A block of data
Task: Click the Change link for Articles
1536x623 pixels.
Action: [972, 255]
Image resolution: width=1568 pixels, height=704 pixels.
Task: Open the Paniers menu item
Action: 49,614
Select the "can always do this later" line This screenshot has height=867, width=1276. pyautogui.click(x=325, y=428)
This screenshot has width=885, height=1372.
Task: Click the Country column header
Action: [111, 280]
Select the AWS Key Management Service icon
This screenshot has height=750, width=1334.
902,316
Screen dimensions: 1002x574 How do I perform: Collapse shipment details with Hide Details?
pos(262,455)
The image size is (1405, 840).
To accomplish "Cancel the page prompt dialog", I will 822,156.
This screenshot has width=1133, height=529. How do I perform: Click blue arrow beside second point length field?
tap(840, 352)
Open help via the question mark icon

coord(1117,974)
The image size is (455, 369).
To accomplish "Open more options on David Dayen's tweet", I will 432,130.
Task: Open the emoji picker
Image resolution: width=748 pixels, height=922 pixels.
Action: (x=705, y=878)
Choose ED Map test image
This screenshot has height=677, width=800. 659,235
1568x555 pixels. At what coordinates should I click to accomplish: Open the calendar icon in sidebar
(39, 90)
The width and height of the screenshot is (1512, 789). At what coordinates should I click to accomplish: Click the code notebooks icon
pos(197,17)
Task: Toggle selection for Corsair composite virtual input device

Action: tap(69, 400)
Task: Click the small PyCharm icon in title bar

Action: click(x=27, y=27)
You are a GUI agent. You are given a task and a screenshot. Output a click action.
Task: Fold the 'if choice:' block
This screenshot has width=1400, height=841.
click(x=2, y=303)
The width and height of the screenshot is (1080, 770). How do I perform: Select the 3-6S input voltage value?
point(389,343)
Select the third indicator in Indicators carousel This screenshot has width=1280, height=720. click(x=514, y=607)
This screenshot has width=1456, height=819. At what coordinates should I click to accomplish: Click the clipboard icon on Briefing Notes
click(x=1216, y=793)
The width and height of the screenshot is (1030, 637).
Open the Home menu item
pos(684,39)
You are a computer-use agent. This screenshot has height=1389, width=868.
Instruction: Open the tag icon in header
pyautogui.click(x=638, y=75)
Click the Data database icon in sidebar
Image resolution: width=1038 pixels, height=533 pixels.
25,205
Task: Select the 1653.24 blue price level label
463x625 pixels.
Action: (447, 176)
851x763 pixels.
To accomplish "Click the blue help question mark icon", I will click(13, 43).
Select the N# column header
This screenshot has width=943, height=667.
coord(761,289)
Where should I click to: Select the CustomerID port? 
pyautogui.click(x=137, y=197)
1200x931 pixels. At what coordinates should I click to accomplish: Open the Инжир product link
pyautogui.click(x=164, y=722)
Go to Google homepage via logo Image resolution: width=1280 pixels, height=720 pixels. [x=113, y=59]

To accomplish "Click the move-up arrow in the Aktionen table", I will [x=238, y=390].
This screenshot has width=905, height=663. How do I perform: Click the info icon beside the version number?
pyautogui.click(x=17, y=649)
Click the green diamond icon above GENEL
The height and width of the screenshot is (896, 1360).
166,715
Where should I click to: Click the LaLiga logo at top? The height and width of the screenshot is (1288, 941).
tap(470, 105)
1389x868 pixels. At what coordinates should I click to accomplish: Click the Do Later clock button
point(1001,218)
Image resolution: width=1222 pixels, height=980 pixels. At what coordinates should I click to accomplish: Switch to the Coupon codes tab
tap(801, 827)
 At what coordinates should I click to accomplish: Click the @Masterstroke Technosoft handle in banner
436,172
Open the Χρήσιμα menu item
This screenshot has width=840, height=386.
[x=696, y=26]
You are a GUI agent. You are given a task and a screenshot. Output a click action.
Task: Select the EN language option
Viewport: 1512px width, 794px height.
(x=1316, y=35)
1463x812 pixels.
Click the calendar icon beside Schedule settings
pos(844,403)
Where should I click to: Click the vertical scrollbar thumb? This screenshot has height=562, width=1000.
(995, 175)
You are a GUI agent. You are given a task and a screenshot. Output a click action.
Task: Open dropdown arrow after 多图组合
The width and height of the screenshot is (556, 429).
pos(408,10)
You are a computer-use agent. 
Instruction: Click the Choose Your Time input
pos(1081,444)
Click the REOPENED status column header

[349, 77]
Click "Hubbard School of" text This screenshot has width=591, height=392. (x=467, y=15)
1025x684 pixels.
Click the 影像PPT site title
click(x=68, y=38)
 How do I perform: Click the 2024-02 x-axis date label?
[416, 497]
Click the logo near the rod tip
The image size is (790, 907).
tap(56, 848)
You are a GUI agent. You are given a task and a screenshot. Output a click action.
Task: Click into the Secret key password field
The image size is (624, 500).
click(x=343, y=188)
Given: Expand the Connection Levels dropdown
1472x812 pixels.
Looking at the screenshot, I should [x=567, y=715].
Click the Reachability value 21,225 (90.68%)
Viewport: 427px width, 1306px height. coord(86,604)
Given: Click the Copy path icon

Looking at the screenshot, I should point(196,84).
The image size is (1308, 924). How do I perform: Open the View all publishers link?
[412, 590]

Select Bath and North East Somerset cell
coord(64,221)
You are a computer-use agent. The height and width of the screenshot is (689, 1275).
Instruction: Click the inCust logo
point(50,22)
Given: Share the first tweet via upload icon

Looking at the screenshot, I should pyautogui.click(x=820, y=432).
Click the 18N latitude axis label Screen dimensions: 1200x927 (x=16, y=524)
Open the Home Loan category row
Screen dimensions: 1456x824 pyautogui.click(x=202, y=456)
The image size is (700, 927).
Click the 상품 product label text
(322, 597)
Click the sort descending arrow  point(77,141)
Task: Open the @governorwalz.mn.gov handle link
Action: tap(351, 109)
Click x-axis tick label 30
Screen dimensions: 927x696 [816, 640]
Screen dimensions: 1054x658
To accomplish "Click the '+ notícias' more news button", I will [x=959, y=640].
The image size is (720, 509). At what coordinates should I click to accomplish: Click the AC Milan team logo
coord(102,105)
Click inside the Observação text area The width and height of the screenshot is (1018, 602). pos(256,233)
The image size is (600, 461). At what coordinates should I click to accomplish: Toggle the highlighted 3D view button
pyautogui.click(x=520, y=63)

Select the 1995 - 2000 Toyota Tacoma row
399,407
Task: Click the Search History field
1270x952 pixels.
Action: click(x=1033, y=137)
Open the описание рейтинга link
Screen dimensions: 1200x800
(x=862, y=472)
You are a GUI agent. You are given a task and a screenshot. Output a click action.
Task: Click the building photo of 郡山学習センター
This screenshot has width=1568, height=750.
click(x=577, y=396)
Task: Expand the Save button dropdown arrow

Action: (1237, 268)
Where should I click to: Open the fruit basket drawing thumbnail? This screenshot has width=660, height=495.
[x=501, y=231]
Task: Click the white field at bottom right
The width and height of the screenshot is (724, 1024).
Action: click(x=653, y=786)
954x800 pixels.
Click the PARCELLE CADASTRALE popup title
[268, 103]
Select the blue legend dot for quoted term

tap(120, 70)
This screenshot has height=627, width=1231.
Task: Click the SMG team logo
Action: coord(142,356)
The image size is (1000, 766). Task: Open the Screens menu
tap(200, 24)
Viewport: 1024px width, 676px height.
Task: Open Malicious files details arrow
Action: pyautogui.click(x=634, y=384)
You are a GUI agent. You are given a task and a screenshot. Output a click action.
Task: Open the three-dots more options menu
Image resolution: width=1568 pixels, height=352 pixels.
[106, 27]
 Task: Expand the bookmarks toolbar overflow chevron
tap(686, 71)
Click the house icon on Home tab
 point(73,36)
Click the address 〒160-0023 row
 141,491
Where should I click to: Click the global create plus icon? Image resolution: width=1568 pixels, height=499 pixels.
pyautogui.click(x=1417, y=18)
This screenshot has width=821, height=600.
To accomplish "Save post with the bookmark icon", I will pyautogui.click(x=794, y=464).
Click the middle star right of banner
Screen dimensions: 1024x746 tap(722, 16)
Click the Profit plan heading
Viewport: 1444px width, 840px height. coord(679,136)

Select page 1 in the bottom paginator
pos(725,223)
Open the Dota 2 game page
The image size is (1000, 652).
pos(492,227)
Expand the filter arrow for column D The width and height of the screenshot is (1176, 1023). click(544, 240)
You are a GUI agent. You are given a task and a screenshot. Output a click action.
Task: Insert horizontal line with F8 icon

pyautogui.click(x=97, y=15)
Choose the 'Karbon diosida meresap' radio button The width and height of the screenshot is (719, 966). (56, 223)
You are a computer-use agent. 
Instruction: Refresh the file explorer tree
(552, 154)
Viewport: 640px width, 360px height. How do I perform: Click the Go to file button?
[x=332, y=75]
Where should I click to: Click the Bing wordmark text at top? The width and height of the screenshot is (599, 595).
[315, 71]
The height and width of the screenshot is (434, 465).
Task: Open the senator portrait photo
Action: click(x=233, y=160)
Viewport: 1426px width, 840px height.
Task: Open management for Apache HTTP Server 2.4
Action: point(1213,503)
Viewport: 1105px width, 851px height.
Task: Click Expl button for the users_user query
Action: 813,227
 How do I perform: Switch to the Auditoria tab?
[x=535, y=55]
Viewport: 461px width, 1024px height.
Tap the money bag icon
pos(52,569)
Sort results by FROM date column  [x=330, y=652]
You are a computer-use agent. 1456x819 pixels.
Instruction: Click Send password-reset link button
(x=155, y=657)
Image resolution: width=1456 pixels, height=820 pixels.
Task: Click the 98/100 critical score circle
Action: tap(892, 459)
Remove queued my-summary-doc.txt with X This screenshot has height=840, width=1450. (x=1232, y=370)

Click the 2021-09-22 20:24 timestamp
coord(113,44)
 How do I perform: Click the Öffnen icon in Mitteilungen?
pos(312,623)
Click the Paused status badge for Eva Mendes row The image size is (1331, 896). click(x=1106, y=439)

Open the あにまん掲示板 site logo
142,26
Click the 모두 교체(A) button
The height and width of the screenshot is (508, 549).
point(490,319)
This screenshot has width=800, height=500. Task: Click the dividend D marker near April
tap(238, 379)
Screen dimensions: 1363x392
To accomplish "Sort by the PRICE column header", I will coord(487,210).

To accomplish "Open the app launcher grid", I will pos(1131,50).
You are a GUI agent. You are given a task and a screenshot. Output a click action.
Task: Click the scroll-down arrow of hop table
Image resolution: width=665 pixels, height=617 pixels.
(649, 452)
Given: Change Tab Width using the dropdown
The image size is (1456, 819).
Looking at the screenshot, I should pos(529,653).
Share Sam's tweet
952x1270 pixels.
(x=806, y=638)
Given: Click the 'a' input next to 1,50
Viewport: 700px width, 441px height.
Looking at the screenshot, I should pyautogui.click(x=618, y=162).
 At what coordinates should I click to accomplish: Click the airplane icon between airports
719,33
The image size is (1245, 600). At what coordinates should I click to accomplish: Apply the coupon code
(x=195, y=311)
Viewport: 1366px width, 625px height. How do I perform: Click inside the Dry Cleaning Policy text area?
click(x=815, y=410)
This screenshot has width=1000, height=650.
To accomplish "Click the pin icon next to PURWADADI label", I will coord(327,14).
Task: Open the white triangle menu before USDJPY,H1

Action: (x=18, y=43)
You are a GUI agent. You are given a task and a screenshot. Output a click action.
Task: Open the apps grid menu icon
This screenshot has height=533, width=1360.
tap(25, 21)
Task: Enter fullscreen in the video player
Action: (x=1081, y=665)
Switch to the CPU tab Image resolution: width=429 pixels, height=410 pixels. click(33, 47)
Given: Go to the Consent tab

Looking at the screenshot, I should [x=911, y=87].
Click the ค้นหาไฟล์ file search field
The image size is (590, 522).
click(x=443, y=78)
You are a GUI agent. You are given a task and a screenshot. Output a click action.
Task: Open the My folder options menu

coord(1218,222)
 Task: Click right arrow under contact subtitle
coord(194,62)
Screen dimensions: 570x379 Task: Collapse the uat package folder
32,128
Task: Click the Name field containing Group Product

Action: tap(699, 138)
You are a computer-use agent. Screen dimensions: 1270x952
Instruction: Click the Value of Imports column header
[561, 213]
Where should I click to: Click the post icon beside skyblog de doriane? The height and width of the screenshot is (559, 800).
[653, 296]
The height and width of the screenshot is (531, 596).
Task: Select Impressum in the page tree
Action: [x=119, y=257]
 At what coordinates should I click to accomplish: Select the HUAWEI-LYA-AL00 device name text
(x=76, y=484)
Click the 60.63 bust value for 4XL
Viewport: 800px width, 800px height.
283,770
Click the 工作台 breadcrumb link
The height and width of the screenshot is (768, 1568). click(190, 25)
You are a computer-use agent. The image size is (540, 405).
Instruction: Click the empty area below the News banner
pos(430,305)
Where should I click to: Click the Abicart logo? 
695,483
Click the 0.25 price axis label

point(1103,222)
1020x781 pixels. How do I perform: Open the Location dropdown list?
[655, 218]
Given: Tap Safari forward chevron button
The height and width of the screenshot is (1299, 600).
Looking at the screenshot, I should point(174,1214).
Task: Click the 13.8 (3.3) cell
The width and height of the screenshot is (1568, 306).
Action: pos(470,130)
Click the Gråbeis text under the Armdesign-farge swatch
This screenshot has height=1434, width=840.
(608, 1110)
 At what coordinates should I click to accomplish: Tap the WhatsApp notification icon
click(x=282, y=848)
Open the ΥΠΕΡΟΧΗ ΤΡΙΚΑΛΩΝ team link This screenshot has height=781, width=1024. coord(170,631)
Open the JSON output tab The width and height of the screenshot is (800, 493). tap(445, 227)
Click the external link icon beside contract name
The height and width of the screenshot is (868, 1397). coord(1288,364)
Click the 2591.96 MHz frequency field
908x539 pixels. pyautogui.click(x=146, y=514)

Required work: Return every line of the material that contains the word "Instruction".

The reply:
Instruction: Open the tag icon in header
Instruction: Click the Choose Your Time input
Instruction: Click the inCust logo
Instruction: Refresh the file explorer tree
Instruction: Click Send password-reset link button
Instruction: Click the Value of Imports column header
Instruction: Click the empty area below the News banner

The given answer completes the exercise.